How about some multiple choice:
A. Not read the Bible so you don't have to know that it contains such scriptures.
B. See this scripture as authoritative, and although it is a hard scripture to obey, recognize that it is God's law nonetheless.
C. Find some way to make these scriptures not apply, either by rejecting the authority of the Bible altogether or rejecting certain portions of it.
D. Find some general truth that will serve as guidance, although admitting you do not follow the letter of the Biblical law.

Perhaps we can explore the pro's and con's of each approach.

Tuesday, April 21, 2009

A Good Standard

Reflecting on Mike L's comment below, I think it is good to ask oneself before supporting a particular government initiative, "Is this important enough that I am willing to compell citizens, with threat of force from the authorities, to financially support it?"

Monday, April 20, 2009

Raise My Taxes, Please!

State taxes and federal taxes are different. For one thing, the federal government can choose to deficit spend and raise taxes once the economy is humming again.
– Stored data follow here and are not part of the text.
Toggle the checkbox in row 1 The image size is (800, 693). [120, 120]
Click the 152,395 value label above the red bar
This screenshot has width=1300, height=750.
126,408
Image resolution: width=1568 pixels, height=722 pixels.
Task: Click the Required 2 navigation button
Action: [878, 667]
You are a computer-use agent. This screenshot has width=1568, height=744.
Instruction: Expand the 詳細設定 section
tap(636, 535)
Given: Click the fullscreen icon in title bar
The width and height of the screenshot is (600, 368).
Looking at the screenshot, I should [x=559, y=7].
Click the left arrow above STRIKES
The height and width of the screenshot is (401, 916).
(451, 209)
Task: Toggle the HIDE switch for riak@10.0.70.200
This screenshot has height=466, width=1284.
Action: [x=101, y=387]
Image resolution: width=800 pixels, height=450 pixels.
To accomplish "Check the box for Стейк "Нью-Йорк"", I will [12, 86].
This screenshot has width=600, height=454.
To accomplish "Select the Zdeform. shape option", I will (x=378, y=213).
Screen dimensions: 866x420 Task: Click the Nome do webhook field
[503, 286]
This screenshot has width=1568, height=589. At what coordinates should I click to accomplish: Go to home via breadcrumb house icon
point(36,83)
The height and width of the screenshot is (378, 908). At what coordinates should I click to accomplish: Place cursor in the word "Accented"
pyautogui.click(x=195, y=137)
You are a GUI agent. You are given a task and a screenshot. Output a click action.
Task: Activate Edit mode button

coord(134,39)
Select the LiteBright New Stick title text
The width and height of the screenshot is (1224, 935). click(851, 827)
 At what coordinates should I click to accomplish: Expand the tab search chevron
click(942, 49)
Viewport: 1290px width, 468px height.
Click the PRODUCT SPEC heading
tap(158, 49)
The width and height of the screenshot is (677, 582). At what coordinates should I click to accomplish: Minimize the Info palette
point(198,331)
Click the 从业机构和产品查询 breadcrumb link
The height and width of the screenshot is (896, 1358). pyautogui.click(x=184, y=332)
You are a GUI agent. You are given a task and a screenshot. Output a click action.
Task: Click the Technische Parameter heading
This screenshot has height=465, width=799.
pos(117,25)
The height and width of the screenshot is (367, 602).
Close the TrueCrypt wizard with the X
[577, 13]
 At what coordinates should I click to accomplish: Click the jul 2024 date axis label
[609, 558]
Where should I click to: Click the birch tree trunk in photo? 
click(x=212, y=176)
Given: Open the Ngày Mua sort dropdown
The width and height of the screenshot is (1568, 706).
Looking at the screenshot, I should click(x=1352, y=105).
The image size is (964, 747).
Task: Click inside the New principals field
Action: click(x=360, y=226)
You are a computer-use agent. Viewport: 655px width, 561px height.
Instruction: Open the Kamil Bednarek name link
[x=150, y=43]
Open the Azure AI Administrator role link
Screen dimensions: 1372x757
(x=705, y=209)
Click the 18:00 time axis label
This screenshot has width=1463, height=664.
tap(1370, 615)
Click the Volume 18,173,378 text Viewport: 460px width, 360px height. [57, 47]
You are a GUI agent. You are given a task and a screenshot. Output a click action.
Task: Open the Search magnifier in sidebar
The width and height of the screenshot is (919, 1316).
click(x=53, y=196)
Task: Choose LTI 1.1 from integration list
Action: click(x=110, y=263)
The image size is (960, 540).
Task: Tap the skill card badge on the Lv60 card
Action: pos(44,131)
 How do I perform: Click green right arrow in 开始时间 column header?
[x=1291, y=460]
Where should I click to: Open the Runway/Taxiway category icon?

The bigger difference, however, is that state taxes support uncontroversial programs that we desperately need. Maybe you think the feds should not support the National Endowment for the Arts or Strategic Missile Defense. But does anyone think we should not fund our schools, our roads, or our police? In the last week, I have heard my mother come home talking about teachers at her school losing their jobs. I have learned that the court system will move even more slowly as a result of budget cuts. And I have learned that the state can no longer respond to certain categories of reported child abuse because our coffers are empty.

April is child abuse prevention month, which makes this last item particularly worthy of attention today. Not only have the reductions caused us to investigate fewer reports of abuse, reunification programs and parent education programs have been gutted. Maybe President Obama should continue to hold off rolling back the Bush tax cuts, but at the state level, raise my taxes, please.

Sunday, April 19, 2009

When we were children

The remarkable thing about this photograph is that Pat & I were actually younger than this at some point in our life. It is more than a little shocking.

I think Facebook has the potential to be quite a time suck.

What I Think Mark Said

I don't think the author of Mark accidentally left off a description of Jesus walking on Earth after the resurrection. I don't think that any more than I think the author of Mark accidentally left off a virgin birth story. I think the point of Mark is this: Jesus was right, Jesus won, you should follow Jesus. Don't follow the violent revolutionaries, don't follow the organized church, and don't follow Rome.

This reading compells you to ask what does it mean to follow Jesus? What does it mean to take his path over the path of the organized church, the secular government, and the violent revolutionaries? Mark does not have a Sermon on the Mount or on the Plain. (Neat Chart Comparison here.) Mark then is talking about Jesus' work with the crowds. Healing and teaching and caring for the poor and challenging the authorities.

Mark was Dad's favorite Gospel. Knowing Dad's less than academic approach to the world, I wondered if it was because it was short. As I learned more, I thought perhaps it was because Dad was so opposed to the liturgical, he was a bare bones Disciple and Mark is a bare bones Gospel. As I read it today, it is crystal clear. Dad brought refugees to this country; he started food banks; he started discussion groups to heal racial tensions. Oh yeah, and he loved to question authority.